DTP -- Decision Tree Policy¶

Intuition¶

Decision Tree Policy replaces neural networks with gradient-boosted trees (XGBoost) for offline reinforcement learning. Instead of training a deep network for millions of steps, DTP fits a tree ensemble in seconds on a pre-collected dataset. Two variants exist: RWDTP weights samples by their return quality, while RCDTP conditions on the desired return (like Decision Transformer, but with trees instead of transformers).

The key advantage is speed: training takes seconds instead of hours, and the resulting policies are interpretable via feature importance.

Key Equations¶

RWDTP (Return-Weighted Decision Tree Policy)¶

Fit a regression tree \(\hat{\pi}(s) \approx a\) with sample weights proportional to normalized discounted returns raised to power \(p\):

\[w_i = \left(\frac{G_i - G_{\min}}{G_{\max} - G_{\min}}\right)^p\]

where \(G_i = \sum_{t=0}^{T} \gamma^t r_t^{(i)}\) is the discounted return of trajectory \(i\).

Higher \(p\) concentrates weight on the best trajectories.

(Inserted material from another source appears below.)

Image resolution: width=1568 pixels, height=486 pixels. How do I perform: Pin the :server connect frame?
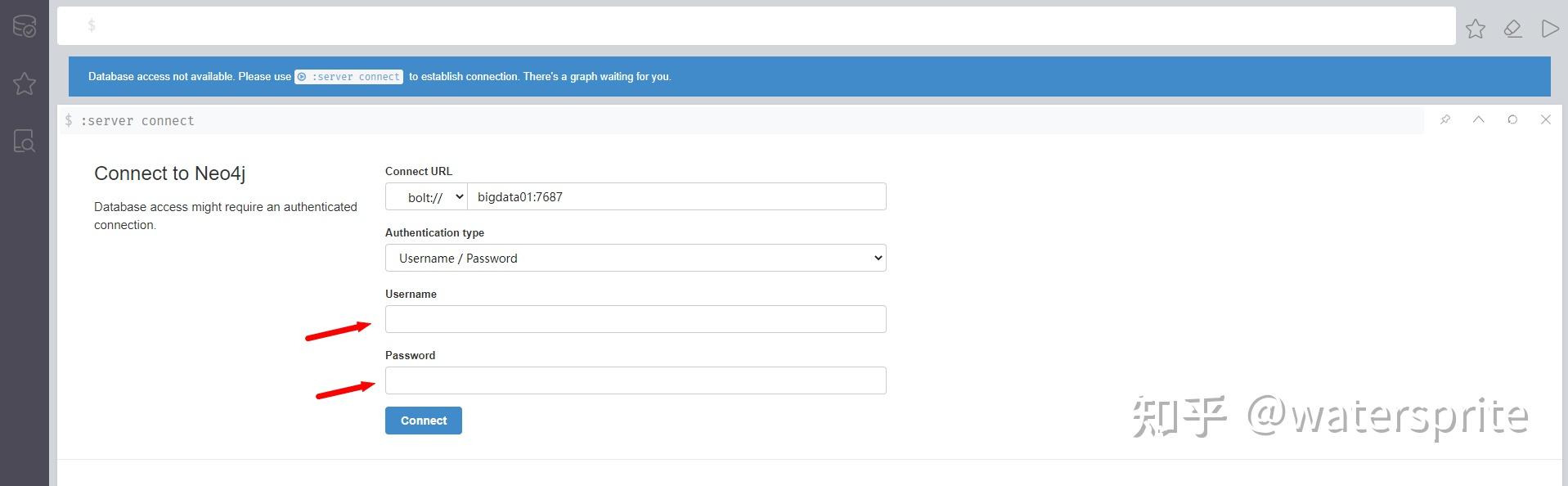[x=1445, y=119]
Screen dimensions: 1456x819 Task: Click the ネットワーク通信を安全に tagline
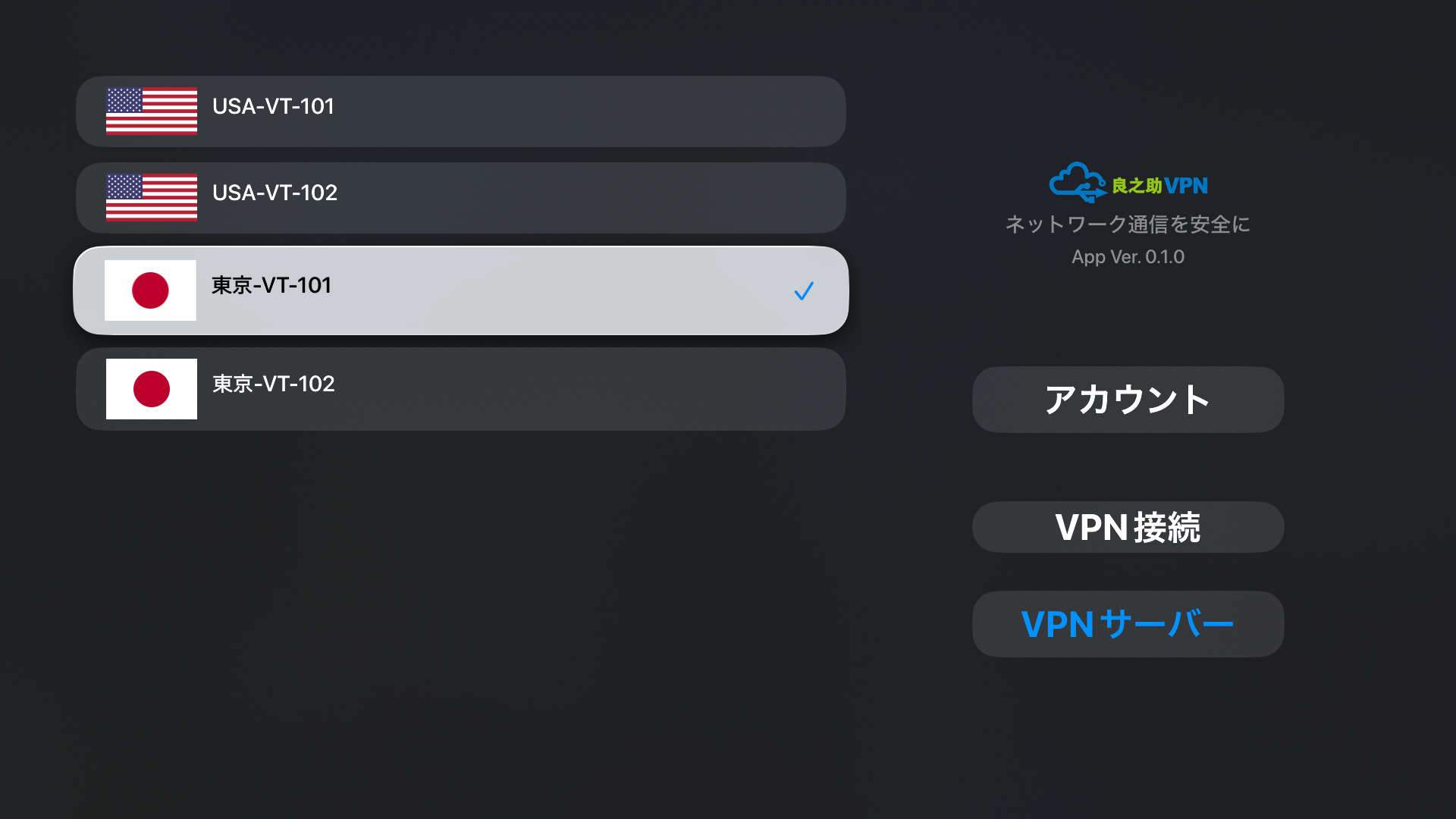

The policy is then:

\[a = \hat{\pi}_\theta(s) = \text{XGBoost}(s; \theta)\]

RCDTP (Return-Conditioned Decision Tree Policy)¶

Fit a regression tree on augmented inputs \((s, \hat{G}, t) \to a\):

\[a = \hat{\pi}_\theta(s, \hat{G}, t)\]

where \(\hat{G}\) is the return-to-go and \(t\) is the timestep. At inference, set \(\hat{G}\) to the desired target return and decrement each step:

\[\hat{G}_{t+1} = \hat{G}_t - r_t\]

Pseudocode¶

algorithm RWDTP:
    input: offline dataset D = {(s, a, r, s', done)}, power p, gamma
    compute discounted returns G_i for each trajectory
    normalize: w_i = ((G_i - min) / (max - min))^p
    fit XGBoost regressor: s -> a, sample_weight = w

algorithm RCDTP:
    input: offline dataset D, gamma, target_return
    compute returns-to-go RTG_t for each transition
    augment features: X = [s, RTG_t, t]
    fit XGBoost regressor: X -> a
    at inference: set RTG = target_return, decrement by reward each step

Quick Start¶

from rlox import Trainer

# RWDTP: return-weighted regression (simpler, faster)
trainer = Trainer("rwdtp", env="HalfCheetah-v4", config={
    "n_estimators": 500,
    "max_depth": 6,
    "return_power": 2.0,
})
metrics = trainer.train(total_timesteps=100_000)  # collect data then fit

# RCDTP: return-conditioned (more flexible, handles suboptimal data)
trainer = Trainer("rcdtp", env="HalfCheetah-v4", config={
    "n_estimators": 500,
    "target_return": 5000.0,
})
metrics = trainer.train(total_timesteps=100_000)

Hyperparameters¶

All defaults from DTPConfig:

Parameter	Default	Description
`n_estimators`	`500`	Number of boosting rounds (trees)
`max_depth`	`6`	Maximum tree depth
`learning_rate`	`0.1`	XGBoost learning rate (shrinkage)
`gamma`	`0.99`	Discount factor for return computation
`return_power`	`2.0`	RWDTP: exponent for return weighting
`target_return`	`None`	RCDTP: desired return for inference
`subsample`	`0.8`	Row subsampling ratio per tree
`colsample_bytree`	`0.8`	Column subsampling ratio per tree
`buffer_size`	`100_000`	Size of data collection buffer

When to Use¶

Use RWDTP when: you have a dataset of mostly-good demonstrations and want a fast, interpretable policy. Training takes seconds, not hours.
Use RCDTP when: your dataset has mixed quality (some good, some bad trajectories) and you want to specify the desired performance level at inference time.
Do not use DTP when: you need online learning (DTP is offline-only), your state space is very high-dimensional images (trees struggle with raw pixels), or you need a stochastic policy for exploration.

References¶

Koirala, S. & Fleming, C. (2024). Solving Offline Reinforcement Learning with Decision Tree Regression. arXiv:2401.11630.
Chen, T. & Guestrin, C. (2016). XGBoost: A Scalable Tree Boosting System. KDD 2016.